======== Data in this exercise

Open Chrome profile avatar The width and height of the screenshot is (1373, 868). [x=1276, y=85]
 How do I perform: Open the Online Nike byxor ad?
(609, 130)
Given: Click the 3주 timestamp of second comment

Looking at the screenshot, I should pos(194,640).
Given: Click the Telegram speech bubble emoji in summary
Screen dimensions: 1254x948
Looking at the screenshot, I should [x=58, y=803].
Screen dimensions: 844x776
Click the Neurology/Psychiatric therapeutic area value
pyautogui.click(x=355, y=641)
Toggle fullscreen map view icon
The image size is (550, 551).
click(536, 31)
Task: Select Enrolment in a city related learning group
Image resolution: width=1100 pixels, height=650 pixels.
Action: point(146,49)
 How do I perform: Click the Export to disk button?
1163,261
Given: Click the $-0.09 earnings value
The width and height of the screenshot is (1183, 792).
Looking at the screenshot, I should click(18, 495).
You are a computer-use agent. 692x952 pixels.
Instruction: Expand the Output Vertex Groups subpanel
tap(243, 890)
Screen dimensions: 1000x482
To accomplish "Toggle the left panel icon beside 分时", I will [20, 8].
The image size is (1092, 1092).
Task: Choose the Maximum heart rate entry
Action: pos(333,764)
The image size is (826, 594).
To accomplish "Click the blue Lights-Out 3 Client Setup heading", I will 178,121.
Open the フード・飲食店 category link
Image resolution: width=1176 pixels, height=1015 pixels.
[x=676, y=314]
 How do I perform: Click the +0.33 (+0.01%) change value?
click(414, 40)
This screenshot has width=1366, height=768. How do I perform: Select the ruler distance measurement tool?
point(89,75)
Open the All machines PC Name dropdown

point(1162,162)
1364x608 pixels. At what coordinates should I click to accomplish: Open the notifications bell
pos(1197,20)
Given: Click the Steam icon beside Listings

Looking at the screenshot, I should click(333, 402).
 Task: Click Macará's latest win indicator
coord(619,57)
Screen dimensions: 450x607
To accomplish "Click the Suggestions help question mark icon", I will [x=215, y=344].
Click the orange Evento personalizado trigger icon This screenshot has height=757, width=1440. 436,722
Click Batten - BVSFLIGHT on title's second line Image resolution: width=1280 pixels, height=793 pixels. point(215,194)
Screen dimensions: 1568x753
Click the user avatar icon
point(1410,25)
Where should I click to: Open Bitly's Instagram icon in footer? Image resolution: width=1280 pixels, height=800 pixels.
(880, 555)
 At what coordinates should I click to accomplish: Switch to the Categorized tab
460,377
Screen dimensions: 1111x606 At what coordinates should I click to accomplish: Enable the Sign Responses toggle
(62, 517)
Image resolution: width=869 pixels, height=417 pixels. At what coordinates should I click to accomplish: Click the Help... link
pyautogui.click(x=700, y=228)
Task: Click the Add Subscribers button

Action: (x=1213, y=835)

================

■ **Problem details**
Print again, unchanged, the lines of the records beginning with the line containing "Toggle fullscreen map view icon" and continuing through the line containing "click(414, 40)".

■ **Answer to this task**
Toggle fullscreen map view icon
The image size is (550, 551).
click(536, 31)
Task: Select Enrolment in a city related learning group
Image resolution: width=1100 pixels, height=650 pixels.
Action: point(146,49)
 How do I perform: Click the Export to disk button?
1163,261
Given: Click the $-0.09 earnings value
The width and height of the screenshot is (1183, 792).
Looking at the screenshot, I should click(18, 495).
You are a computer-use agent. 692x952 pixels.
Instruction: Expand the Output Vertex Groups subpanel
tap(243, 890)
Screen dimensions: 1000x482
To accomplish "Toggle the left panel icon beside 分时", I will [20, 8].
The image size is (1092, 1092).
Task: Choose the Maximum heart rate entry
Action: pos(333,764)
The image size is (826, 594).
To accomplish "Click the blue Lights-Out 3 Client Setup heading", I will 178,121.
Open the フード・飲食店 category link
Image resolution: width=1176 pixels, height=1015 pixels.
[x=676, y=314]
 How do I perform: Click the +0.33 (+0.01%) change value?
click(414, 40)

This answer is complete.